Puebla 2019: otro escenario

Por Valentín Varillas

 

 

Ninguna analogía perceptible existe hasta este momento, entre el proceso electoral de julio del año pasado y la extraordinaria que se va a llevar a cabo dentro de poco más de dos meses.

La votación del 2018, en lo que a gobernador de Puebla se refiere, fue histórica en términos de nivel de votación y entusiasmo ciudadano.

No será así, ni de cerca, en este nuevo ensayo democrático.

Al contrario.

Los poblanos hemos estado sometidos a una intensa exposición política -con una importante resonancia mediática a nivel nacional e internacional- a partir de la judicialización de la primera elección y el polémico fallo del Tribunal Electoral federal.

Después, la polarización alrededor de la toma de protesta de la primera gobernadora del estado y sobre todo, la que se generó después del accidente en donde perdió la vida.

Jaloneos para la designación del gobernador interino y más recientemente: los madrazos en los procesos internos de los partidos para la elección de sus candidatos a la gubernatura.

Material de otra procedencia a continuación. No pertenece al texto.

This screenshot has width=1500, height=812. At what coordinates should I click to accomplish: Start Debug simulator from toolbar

Ahora, viene otra campaña, más activismo y propaganda política, lo que abonará todavía más al hastío del poblano común hacia la cosa pública.

Además, otro factor que podría incidir en la baja participación es el hecho de que –a diferencia de lo que ocurrió el año pasado- todas las encuestas serias que se han publicado sobre preferencias electorales, han marcado desde el principio a un claro favorito: Morena.

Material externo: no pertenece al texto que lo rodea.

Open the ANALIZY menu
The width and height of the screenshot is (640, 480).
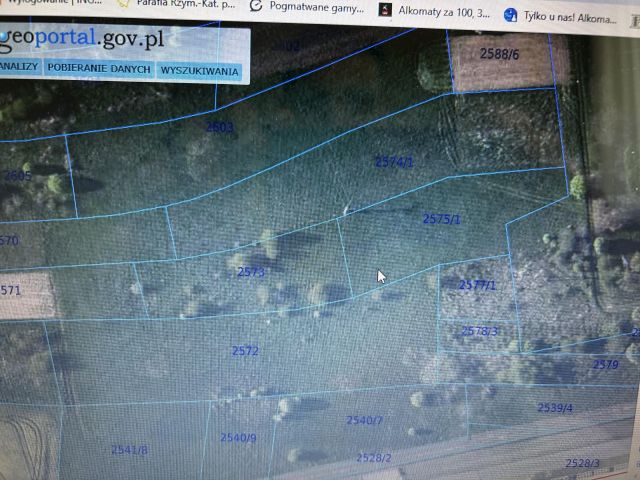20,66
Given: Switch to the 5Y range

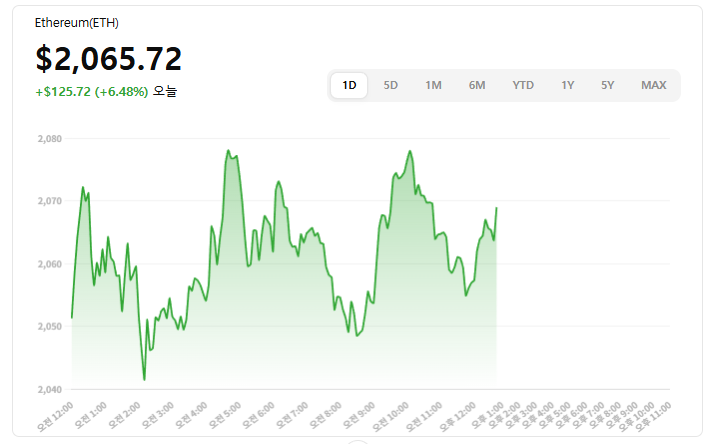Looking at the screenshot, I should (608, 85).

En esta elección hay muy poca incertidumbre, lo que históricamente ha significado que la gente vote menos, o en su defecto, quiera ir con quien considera de antemano como el “claro ganador”.

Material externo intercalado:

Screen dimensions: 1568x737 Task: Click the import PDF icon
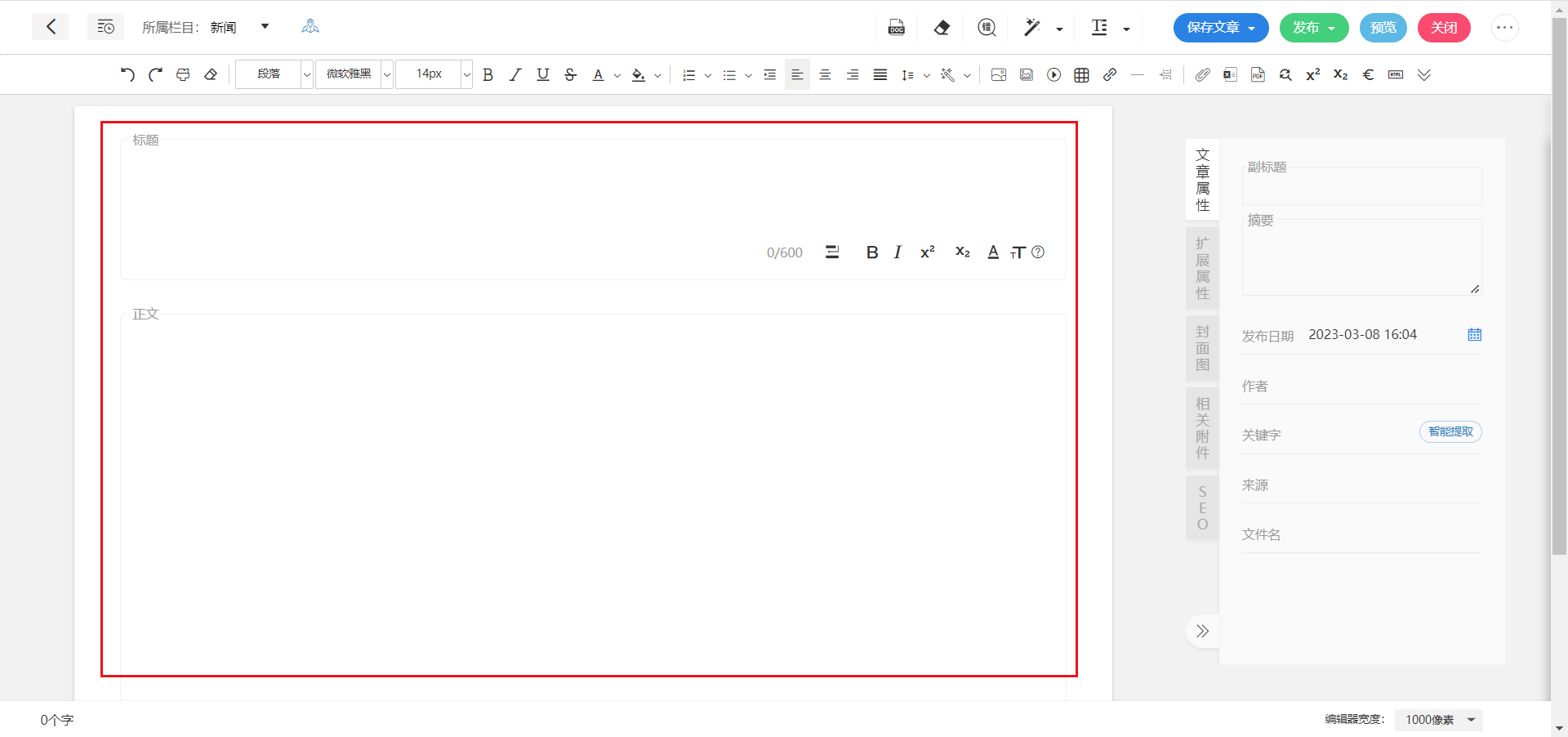pos(1258,75)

Con potenciales niveles bajos de votación, la operación de las estructuras tendrá un peso específico mayor en la determinación del ganador de la contienda, factor que -a diferencia del año pasado- ahora juega a favor del Movimiento de Regeneración Nacional.

Con la muerte de Moreno Valle, murió también “su estructura”.

La propia, la paralela a la de los partidos que sumaban a sus intereses políticos, la que operaba para él en lo personal y que costaba millones mantener y tenerla lista para sumar votos.

Como fuera, de forma legal o no, este era el arma principal con la que el morenovallismo ganaba elecciones y hoy, ya no existe más.

También pesa en el poco ánimo alrededor de la extraordinaria, el que la gubernatura sea el único cargo a elegir, cuando en la de julio del año pasado se competía por todos los cargos de elección popular, locales y federales.

Esto, elevó a alturas pocas veces vistas, los porcentajes de participación.

Hoy, veremos la otra cara de la moneda, situación que abona al casi amarrado triunfo de quien puntea en las encuestas.

Es la contundente realidad: el nuevo derrotero que tomó la política poblana y que marcará, de manera irremediable, su futuro en el mediano y largo plazo.